REPUBLIKA.CO.ID, oleh Bambang Noroyono
Prabowo Subianto, menjadi nama yang paling banyak disebut dalam dakwaan terhadap Ratna Sarumpaet. Nama calon presiden (capres) Pilpres 2019 tersebut, terucap lebih dari 35 kali. Dalam dakwaan setebal 16 halaman, Jaksa Penuntut Umum (JPU), memisahkan perbuatan Ratna dalam dua sangkaan berbeda.
Dakwaan pertama, menyangkut Pasal 28 ayat (2) UU ITE 19/2016. Dalam sangkaan ini, nama Prabowo terucap sedikitnya 17 kali. Jumlah tersebut, termasuk penyebutan nama Prabowo sebagai individu, pun sebagai capres yang berpasangan dengan calon wakil presiden (cawapres) 2019, Sandiaga Uno. Nama Prabowo, muncul dalam kronologi ke-10, dalam kasus penyebaran kabar bohong oleh Ratna.
JPU mengatakan, pada Jumat, 28 September 2018, Ratna menyuruh seseorang bernama Saharuddin agar menelepon Said Iqbal. “Setelah terhubung, terdakwa (Ratna) sambil menangis menyampaikan kepada saksi Said Iqbal, bahwa dirinya teraniaya,” begitu tulis JPU saat membacakan dakwaan di PN Jaksel, Kamis (28/2).
Dalam komunikasi tersebut, pun Ratna meminta Said Iqbal bertandang ke rumahnya di Kampung Melayu Kecil, Bukit Duri, Tebet.
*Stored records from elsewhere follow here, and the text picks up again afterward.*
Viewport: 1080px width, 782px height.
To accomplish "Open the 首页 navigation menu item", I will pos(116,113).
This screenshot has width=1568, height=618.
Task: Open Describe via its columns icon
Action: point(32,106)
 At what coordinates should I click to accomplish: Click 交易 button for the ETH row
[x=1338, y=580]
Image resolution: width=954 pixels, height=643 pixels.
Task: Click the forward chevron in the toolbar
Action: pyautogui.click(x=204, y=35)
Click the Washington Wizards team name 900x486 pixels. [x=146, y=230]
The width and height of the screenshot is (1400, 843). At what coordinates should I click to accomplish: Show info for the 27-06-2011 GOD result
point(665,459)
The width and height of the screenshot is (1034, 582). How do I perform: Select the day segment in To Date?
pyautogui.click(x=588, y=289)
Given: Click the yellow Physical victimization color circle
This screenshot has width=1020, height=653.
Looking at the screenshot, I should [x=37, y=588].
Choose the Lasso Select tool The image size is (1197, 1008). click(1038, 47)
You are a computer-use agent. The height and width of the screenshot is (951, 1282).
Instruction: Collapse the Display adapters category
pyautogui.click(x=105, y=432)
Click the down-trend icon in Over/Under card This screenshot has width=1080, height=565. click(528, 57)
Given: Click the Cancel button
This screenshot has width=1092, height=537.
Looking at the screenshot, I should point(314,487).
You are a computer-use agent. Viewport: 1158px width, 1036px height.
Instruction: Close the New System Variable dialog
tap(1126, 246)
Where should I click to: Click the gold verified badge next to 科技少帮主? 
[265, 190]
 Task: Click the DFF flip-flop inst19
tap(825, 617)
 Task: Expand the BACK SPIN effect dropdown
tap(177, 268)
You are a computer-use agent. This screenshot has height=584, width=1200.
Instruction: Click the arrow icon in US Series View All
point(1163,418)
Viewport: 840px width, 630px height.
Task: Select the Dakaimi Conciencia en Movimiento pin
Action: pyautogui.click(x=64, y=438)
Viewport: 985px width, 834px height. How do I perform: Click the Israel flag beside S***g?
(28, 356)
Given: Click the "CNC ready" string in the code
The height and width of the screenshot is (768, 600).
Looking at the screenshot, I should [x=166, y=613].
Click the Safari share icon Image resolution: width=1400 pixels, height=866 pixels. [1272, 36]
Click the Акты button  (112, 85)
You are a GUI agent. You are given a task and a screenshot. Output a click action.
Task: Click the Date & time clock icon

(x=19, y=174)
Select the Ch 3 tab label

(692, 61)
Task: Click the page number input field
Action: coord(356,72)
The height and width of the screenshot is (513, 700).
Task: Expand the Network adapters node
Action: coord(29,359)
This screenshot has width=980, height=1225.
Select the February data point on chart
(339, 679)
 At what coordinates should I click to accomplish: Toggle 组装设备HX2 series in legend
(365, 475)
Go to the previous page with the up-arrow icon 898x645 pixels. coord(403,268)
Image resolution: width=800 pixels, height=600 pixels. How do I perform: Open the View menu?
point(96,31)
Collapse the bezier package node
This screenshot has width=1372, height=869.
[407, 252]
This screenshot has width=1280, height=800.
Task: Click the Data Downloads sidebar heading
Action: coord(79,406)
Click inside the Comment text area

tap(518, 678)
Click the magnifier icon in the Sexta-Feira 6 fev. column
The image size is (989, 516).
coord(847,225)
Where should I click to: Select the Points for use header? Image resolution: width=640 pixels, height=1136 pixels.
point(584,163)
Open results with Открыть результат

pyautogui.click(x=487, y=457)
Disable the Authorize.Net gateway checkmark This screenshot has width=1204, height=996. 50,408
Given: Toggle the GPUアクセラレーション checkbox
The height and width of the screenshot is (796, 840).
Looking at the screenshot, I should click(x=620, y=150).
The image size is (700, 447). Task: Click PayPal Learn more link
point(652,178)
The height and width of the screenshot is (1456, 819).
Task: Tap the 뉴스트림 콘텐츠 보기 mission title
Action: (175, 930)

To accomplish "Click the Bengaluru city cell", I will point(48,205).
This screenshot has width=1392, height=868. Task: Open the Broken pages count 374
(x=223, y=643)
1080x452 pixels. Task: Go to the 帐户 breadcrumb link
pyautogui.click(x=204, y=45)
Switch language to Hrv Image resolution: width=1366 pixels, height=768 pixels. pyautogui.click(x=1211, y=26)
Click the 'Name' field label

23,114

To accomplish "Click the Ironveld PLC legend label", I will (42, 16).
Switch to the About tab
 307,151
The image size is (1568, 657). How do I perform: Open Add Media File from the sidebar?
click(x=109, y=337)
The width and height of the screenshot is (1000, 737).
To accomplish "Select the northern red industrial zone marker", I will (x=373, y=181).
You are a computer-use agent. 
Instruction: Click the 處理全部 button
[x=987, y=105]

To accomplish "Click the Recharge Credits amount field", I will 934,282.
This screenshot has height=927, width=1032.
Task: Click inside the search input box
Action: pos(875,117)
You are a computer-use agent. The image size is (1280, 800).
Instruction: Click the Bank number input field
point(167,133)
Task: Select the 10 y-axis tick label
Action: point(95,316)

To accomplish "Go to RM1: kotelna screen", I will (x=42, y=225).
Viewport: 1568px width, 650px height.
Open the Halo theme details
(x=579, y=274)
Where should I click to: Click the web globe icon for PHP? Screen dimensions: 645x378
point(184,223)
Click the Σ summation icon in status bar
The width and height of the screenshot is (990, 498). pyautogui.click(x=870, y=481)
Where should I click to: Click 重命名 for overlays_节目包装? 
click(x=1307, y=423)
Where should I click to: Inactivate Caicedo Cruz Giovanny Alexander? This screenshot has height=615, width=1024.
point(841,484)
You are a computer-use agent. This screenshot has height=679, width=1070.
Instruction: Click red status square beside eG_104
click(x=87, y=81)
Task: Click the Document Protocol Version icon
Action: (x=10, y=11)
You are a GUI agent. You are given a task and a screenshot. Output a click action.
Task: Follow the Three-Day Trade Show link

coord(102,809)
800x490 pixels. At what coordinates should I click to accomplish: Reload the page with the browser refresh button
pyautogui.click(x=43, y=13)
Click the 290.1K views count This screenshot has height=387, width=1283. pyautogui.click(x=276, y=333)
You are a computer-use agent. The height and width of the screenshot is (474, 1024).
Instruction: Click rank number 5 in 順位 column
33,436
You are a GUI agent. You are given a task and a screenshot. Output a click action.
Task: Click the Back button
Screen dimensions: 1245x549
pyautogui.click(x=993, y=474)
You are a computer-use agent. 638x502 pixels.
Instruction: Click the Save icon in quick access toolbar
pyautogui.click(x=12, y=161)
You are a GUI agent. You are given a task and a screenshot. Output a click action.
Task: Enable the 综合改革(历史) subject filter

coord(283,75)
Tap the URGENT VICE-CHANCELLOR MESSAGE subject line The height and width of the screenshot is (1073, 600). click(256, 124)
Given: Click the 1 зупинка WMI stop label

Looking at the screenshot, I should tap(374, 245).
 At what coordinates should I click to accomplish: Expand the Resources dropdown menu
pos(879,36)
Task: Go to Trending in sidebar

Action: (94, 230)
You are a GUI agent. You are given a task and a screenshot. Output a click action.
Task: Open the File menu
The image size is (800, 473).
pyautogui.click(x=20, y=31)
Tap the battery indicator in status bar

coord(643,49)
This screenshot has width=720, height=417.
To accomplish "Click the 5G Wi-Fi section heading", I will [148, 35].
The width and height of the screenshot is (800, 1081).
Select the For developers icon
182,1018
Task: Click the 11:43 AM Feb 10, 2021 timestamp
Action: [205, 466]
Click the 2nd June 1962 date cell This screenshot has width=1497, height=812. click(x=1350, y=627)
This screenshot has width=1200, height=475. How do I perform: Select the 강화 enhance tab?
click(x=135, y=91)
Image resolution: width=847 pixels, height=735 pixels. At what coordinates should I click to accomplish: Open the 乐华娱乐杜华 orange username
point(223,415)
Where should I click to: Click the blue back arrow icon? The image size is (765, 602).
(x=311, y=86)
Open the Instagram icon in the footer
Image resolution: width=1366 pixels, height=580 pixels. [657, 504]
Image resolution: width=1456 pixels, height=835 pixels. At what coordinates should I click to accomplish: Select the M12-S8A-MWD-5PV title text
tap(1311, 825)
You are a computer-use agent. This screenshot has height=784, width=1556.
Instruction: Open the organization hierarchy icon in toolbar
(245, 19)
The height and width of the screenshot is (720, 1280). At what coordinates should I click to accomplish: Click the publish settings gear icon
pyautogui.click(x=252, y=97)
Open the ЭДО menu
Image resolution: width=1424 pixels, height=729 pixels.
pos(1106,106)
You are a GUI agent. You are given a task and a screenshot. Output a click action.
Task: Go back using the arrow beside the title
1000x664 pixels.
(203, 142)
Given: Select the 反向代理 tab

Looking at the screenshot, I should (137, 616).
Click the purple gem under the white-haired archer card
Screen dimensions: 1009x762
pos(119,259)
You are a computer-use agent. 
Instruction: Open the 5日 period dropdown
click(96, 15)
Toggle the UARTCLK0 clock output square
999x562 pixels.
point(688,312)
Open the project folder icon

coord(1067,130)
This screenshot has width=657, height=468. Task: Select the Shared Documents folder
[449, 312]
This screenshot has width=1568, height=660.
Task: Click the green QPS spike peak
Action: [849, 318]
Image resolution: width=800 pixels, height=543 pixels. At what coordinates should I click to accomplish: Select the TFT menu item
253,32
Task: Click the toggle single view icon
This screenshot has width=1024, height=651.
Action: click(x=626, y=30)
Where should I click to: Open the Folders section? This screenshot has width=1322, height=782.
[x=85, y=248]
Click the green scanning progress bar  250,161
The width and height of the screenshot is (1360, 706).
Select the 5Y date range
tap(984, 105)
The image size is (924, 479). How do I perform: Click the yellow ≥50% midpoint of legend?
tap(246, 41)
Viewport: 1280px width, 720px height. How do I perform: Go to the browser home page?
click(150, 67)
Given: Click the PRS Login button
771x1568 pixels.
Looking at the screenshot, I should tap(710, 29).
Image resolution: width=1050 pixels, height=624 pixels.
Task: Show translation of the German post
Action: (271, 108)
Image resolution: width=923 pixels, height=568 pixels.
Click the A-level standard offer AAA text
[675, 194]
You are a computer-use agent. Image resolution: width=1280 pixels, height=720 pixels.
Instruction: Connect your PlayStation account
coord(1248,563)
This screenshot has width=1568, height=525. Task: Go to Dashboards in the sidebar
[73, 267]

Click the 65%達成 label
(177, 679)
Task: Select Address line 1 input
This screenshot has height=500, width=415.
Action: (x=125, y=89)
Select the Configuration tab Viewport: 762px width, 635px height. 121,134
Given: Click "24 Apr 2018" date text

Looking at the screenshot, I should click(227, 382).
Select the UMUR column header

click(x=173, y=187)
Pada tanggal yang sama, sekira pukul 23:30 WIB, Said Iqbal bertemu Ratna. Dalam pertemuan tersebut, Ratna kembali mengatakan dirinya teraniaya.
“Kakak (Ratna) dianiaya,” begitu dalam dakwaan JPU.
Ratna, pun menunjukkan foto wajahnya yang bengkak dan lebam. Ratna juga menceritakan kronologi penganiayaan yang dialaminya pada 21 September 2018, di Bandung, Jawa Barat (Jabar).
Selanjutnya, Ratna meminta kepada Said Iqbal agar dipertemukan dengan Prabowo. Permintaan Ratna agar bertemu Prabowo, kata JPU, juga dimintakan lewat Fadli Zon.
Jika kepada Said Iqbal, Ratna menunjukkan foto dengan wajah lebam, kepada Fadli Zon, Ratna mengirimkan tiga foto dirinya dengan wajah penuh bengkak. Tiga foto tersebut, diteruskan ke ajudan Prabowo, atas nama Dani.
“Ratna meminta agar foto-foto tersebut ditunjukkan langsung kepada Prabowo Subianto,” sambung JPU.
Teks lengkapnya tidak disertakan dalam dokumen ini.